How do you scale individual services and find performance bottlenecks?

Question

Accepted Answer

A key microservices benefit is **scaling each service independently** to match its own load, instead of scaling the whole app. Finding bottlenecks is then a matter of measuring per-service and per-hop.

## Scaling techniques

- **Horizontal scaling** — add stateless instances behind a load balancer.
- **Autoscaling** — scale on CPU, memory, queue depth, or custom metrics.
- **Caching** — cut repeated work and downstream load.
- **Async + queues** — absorb spikes; decouple slow work.
- **Data scaling** — read replicas, sharding, per-service stores.

```yaml
# Kubernetes HPA: scale orders on CPU
minReplicas: 3
maxReplicas: 20
metric: cpu
targetUtilization: 70   # add pods when avg CPU > 70%
```

## Finding bottlenecks

```text
1. Metrics: which service has high latency / saturation? (RED/USE)
2. Traces: which SPAN in the request is slow?
3. Drill in: DB query? lock? N+1 calls?
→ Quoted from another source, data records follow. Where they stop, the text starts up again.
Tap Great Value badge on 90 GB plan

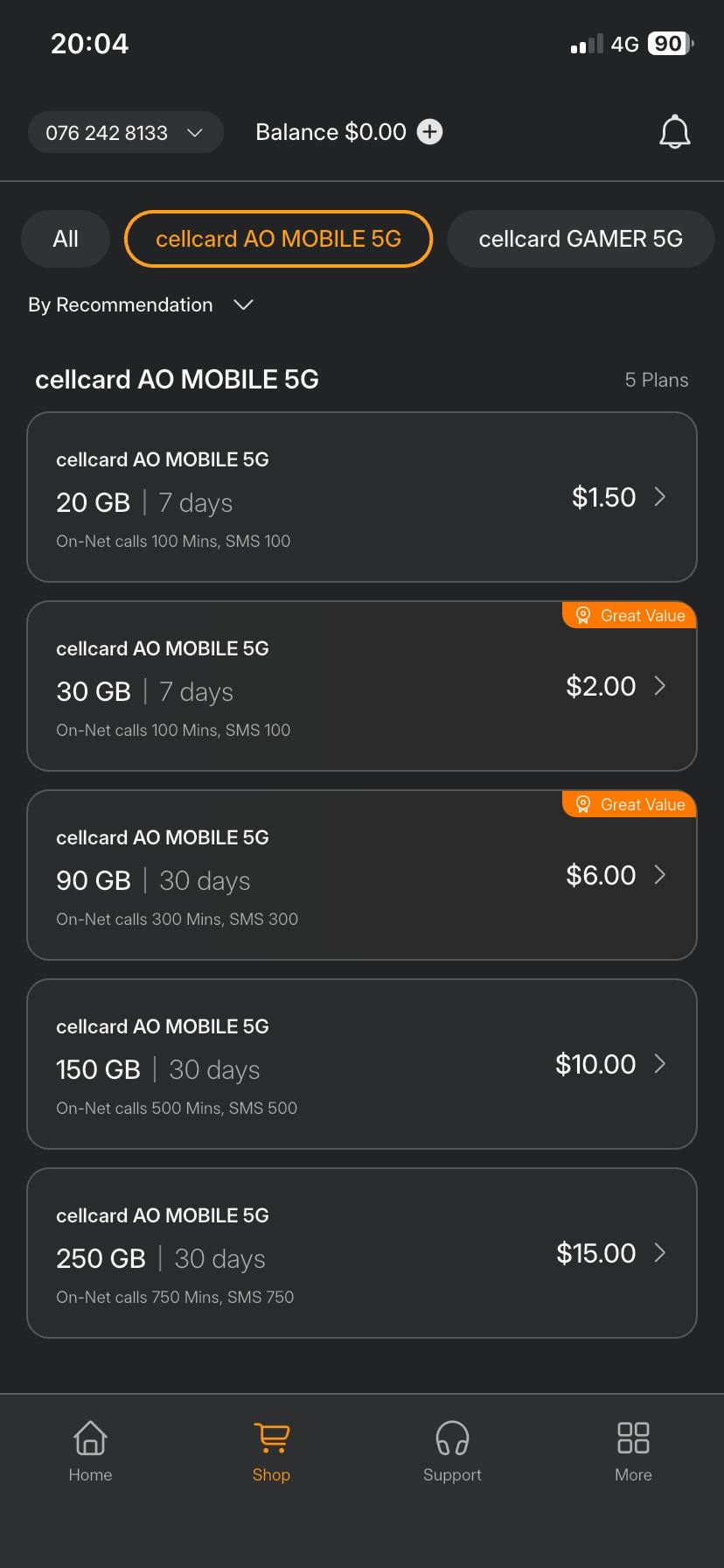pos(630,804)
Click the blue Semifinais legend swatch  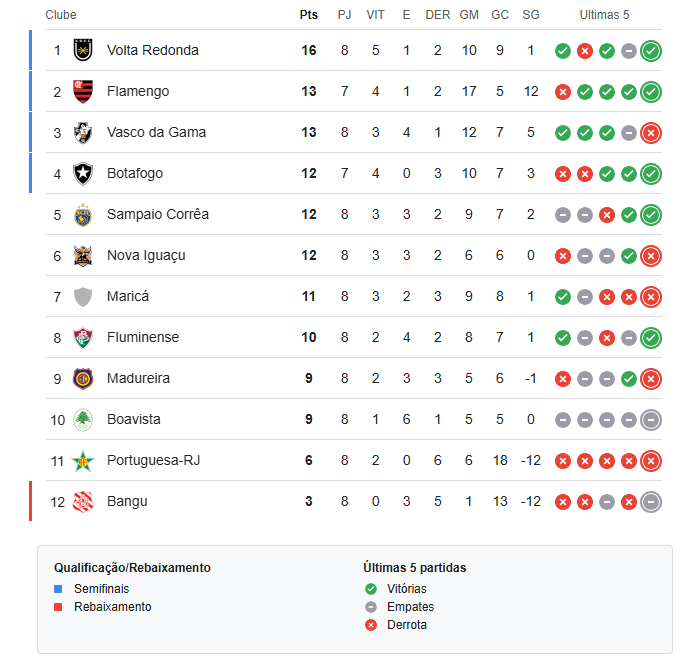click(58, 589)
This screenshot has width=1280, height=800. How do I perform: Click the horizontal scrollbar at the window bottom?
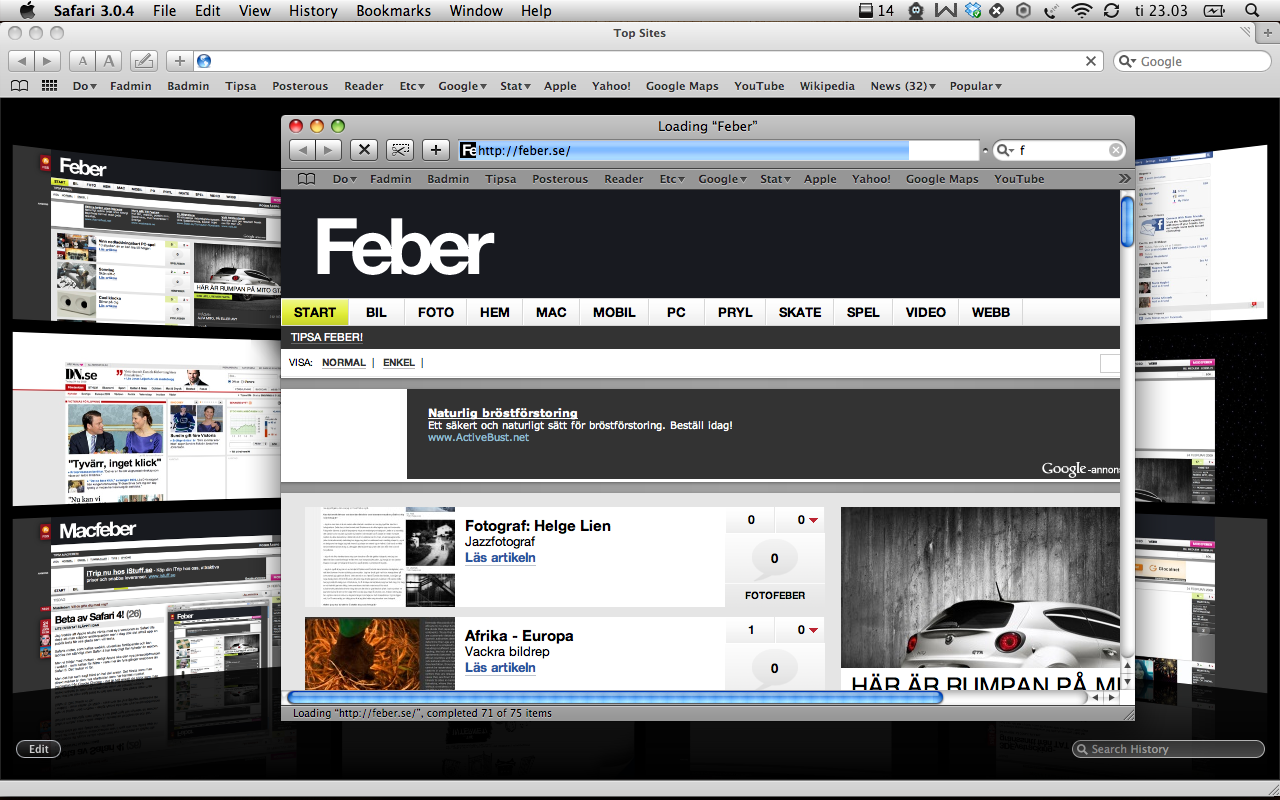(620, 698)
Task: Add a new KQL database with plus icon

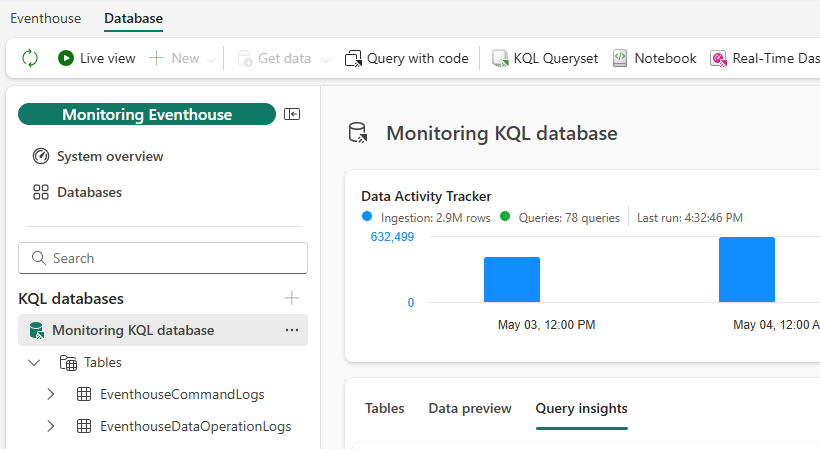Action: click(x=291, y=298)
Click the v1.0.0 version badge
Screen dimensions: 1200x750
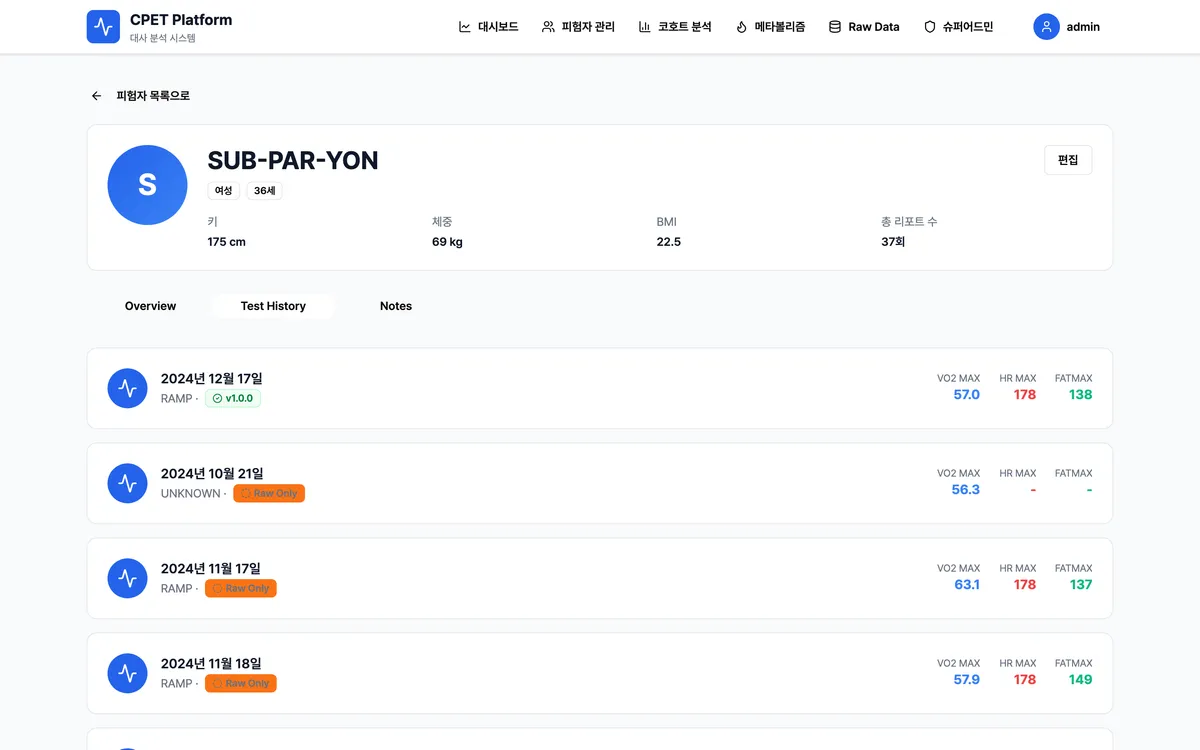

GC pause?
```

```text
Gateway ──┤ Orders ──┤ Payments ████████████ ← 80% of latency here
                       Inventory ─┤
```

## Common bottlenecks

```text
⚠️ Chatty synchronous calls (fan-out per request)
⚠️ Shared/overloaded database
⚠️ Missing or cold cache
⚠️ Unbounded retries amplifying load
```

## Pitfall

Scaling a service whose bottleneck is a **shared database** just moves more load onto the DB — scale the actual constraint, not the symptom.

## Why it matters

Independent scaling lets you spend capacity precisely where the load is, which is far cheaper than scaling a monolith wholesale.

But scaling blindly wastes money and can worsen things; measuring per-service metrics and per-hop traces is what tells you the real constraint to fix.